(Records locating words and elements)
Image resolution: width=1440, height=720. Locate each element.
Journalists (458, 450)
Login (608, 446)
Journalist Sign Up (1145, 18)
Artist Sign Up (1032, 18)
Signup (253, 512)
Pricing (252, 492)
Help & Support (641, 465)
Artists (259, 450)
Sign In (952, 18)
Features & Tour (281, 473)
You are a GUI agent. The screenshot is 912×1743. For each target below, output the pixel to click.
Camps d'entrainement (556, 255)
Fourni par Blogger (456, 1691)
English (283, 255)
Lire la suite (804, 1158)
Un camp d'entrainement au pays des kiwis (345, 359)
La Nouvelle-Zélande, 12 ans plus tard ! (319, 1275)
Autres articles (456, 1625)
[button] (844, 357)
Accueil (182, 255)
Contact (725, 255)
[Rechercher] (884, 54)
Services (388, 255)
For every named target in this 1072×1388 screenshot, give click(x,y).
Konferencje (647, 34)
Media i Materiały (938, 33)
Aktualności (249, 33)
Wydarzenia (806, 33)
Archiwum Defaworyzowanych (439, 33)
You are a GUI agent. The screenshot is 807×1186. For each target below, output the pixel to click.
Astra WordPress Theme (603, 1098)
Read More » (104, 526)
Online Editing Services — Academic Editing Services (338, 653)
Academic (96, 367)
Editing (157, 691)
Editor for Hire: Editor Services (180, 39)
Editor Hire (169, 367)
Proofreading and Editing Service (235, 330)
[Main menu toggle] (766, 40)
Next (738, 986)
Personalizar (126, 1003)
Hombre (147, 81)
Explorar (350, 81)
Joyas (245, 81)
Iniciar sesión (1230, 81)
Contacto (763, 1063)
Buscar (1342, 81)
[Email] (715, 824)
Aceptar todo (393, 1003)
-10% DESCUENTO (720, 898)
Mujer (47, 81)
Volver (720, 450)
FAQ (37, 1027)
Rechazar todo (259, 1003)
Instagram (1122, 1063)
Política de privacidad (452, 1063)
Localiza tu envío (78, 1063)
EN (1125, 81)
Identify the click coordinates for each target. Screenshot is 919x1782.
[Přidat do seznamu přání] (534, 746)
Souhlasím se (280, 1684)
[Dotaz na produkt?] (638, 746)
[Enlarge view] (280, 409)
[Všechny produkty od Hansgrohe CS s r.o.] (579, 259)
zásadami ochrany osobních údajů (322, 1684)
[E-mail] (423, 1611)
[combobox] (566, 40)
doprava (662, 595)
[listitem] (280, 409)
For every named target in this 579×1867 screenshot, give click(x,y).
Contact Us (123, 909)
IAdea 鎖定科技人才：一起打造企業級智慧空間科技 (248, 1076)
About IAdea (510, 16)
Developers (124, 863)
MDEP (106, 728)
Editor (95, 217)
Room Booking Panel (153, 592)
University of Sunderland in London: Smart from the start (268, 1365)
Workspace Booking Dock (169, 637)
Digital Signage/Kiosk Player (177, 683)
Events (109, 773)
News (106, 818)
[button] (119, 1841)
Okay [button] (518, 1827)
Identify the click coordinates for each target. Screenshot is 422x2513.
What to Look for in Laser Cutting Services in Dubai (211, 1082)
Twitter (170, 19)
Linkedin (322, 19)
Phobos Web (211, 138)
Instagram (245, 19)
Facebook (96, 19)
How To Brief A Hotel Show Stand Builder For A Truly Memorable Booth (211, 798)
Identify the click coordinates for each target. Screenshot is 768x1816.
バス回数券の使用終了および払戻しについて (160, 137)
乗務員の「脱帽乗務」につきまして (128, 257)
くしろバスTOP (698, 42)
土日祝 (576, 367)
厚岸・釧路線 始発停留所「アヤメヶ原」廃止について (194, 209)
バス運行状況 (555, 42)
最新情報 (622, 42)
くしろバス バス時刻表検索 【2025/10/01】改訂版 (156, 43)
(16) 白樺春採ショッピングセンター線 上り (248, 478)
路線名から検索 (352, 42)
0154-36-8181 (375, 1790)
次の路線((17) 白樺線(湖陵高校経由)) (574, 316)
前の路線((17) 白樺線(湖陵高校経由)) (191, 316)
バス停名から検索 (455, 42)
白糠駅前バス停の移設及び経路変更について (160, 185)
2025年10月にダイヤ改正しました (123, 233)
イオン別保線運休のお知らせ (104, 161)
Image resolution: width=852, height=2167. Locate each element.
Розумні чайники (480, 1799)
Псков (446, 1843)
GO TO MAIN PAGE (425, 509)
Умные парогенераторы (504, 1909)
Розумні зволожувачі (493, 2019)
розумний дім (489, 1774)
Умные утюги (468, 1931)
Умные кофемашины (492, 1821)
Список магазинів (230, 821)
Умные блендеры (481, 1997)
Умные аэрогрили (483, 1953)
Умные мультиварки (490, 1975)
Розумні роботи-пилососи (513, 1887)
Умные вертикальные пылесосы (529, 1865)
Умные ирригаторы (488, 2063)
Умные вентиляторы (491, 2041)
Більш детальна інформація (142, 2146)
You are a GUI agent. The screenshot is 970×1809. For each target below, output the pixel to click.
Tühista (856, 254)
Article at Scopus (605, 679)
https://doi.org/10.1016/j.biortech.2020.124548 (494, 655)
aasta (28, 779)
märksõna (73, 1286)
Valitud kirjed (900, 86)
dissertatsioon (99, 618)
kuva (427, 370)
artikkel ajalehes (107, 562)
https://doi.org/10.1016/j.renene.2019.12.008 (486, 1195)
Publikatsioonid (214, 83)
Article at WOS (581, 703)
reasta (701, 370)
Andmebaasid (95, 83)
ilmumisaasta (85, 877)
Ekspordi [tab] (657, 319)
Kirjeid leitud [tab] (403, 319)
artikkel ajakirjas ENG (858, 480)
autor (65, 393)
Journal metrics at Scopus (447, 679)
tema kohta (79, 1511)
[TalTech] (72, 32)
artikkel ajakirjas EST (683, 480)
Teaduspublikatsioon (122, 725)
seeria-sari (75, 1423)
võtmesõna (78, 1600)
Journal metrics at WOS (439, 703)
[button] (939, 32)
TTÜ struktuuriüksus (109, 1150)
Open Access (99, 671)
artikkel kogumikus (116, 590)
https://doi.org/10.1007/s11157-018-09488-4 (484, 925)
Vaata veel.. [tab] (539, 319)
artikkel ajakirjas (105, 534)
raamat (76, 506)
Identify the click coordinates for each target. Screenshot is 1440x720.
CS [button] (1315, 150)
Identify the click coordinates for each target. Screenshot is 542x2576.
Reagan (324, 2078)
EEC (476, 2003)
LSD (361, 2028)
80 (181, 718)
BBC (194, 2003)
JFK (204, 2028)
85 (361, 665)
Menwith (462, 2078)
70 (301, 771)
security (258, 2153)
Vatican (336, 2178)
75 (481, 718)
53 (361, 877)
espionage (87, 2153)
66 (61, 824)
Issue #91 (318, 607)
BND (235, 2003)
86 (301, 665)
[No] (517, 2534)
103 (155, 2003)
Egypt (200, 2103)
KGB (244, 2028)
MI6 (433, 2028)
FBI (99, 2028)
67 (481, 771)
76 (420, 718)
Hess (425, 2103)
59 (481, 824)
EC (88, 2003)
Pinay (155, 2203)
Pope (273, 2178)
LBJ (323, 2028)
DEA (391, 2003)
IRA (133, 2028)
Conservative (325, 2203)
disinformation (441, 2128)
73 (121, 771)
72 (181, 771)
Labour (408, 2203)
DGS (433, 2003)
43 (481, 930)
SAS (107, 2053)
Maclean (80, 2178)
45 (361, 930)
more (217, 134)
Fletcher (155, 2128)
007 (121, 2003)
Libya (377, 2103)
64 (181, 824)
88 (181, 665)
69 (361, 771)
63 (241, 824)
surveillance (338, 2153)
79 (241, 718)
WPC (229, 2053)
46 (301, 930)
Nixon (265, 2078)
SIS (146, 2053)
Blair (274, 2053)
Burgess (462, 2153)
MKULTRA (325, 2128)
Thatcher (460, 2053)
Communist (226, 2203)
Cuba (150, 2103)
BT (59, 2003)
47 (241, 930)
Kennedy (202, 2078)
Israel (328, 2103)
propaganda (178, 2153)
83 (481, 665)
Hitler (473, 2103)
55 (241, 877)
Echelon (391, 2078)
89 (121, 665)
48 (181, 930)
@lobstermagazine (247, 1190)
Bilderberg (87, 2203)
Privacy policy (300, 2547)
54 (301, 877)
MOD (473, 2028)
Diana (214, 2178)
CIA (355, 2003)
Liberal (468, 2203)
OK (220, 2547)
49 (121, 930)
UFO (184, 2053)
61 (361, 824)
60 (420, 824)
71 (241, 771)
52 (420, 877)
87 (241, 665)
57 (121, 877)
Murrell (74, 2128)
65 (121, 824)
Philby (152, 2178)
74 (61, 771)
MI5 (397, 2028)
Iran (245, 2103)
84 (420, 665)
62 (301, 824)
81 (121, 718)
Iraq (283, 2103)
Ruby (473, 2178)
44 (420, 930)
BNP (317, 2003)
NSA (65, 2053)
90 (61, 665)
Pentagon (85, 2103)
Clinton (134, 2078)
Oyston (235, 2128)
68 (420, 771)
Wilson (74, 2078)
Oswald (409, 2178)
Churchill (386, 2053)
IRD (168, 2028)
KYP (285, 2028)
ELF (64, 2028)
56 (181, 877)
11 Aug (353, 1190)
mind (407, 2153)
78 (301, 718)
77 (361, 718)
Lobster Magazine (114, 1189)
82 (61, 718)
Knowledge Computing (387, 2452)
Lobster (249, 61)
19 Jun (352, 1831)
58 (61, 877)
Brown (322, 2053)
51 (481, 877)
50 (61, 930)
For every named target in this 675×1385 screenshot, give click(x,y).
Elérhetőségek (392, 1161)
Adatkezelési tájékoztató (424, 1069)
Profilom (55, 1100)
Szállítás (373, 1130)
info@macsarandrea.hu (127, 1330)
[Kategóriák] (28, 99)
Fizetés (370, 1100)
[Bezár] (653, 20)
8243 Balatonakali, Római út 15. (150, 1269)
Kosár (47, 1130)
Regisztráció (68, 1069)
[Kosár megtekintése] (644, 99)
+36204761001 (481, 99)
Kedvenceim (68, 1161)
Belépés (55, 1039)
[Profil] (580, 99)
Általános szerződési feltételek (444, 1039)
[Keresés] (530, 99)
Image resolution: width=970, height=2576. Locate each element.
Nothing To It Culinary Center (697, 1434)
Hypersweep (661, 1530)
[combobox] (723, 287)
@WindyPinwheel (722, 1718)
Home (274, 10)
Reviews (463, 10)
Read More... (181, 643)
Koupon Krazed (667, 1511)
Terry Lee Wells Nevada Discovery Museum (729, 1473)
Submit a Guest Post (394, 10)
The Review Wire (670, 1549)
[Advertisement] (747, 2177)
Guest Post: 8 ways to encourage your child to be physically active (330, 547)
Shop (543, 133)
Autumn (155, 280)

**EXERCISE BRIEF**
Please turn the records, from the very first line through the line containing "Política de privacidad (452, 1063)" (inclusive), into a two-column CSV with the header "query,response". Give one row per record, with its text under "query" and its answer under "response", each in a single quoted field with line breaks replaced by spaces.

**REPLY TO THE TASK**
query,response
"Image resolution: width=1440, height=720. Locate each element. Journalists","(458, 450)"
"Login","(608, 446)"
"Journalist Sign Up","(1145, 18)"
"Artist Sign Up","(1032, 18)"
"Signup","(253, 512)"
"Pricing","(252, 492)"
"Help & Support","(641, 465)"
"Artists","(259, 450)"
"Sign In","(952, 18)"
"Features & Tour","(281, 473)"
"You are a GUI agent. The screenshot is 912×1743. For each target below, output the pixel to click. Camps d'entrainement","(556, 255)"
"Fourni par Blogger","(456, 1691)"
"English","(283, 255)"
"Lire la suite","(804, 1158)"
"Un camp d'entrainement au pays des kiwis","(345, 359)"
"La Nouvelle-Zélande, 12 ans plus tard !","(319, 1275)"
"Autres articles","(456, 1625)"
"[button]","(844, 357)"
"Accueil","(182, 255)"
"Contact","(725, 255)"
"[Rechercher]","(884, 54)"
"Services","(388, 255)"
"For every named target in this 1072×1388 screenshot, give click(x,y). Konferencje","(647, 34)"
"Media i Materiały","(938, 33)"
"Aktualności","(249, 33)"
"Wydarzenia","(806, 33)"
"Archiwum Defaworyzowanych","(439, 33)"
"You are a GUI agent. The screenshot is 807×1186. For each target below, output the pixel to click. Astra WordPress Theme","(603, 1098)"
"Read More »","(104, 526)"
"Online Editing Services — Academic Editing Services","(338, 653)"
"Academic","(96, 367)"
"Editing","(157, 691)"
"Editor for Hire: Editor Services","(180, 39)"
"Editor Hire","(169, 367)"
"Proofreading and Editing Service","(235, 330)"
"[Main menu toggle]","(766, 40)"
"Next","(738, 986)"
"Personalizar","(126, 1003)"
"Hombre","(147, 81)"
"Explorar","(350, 81)"
"Joyas","(245, 81)"
"Iniciar sesión","(1230, 81)"
"Contacto","(763, 1063)"
"Buscar","(1342, 81)"
"[Email]","(715, 824)"
"Aceptar todo","(393, 1003)"
"-10% DESCUENTO","(720, 898)"
"Mujer","(47, 81)"
"Volver","(720, 450)"
"FAQ","(37, 1027)"
"Rechazar todo","(259, 1003)"
"Instagram","(1122, 1063)"
"Política de privacidad","(452, 1063)"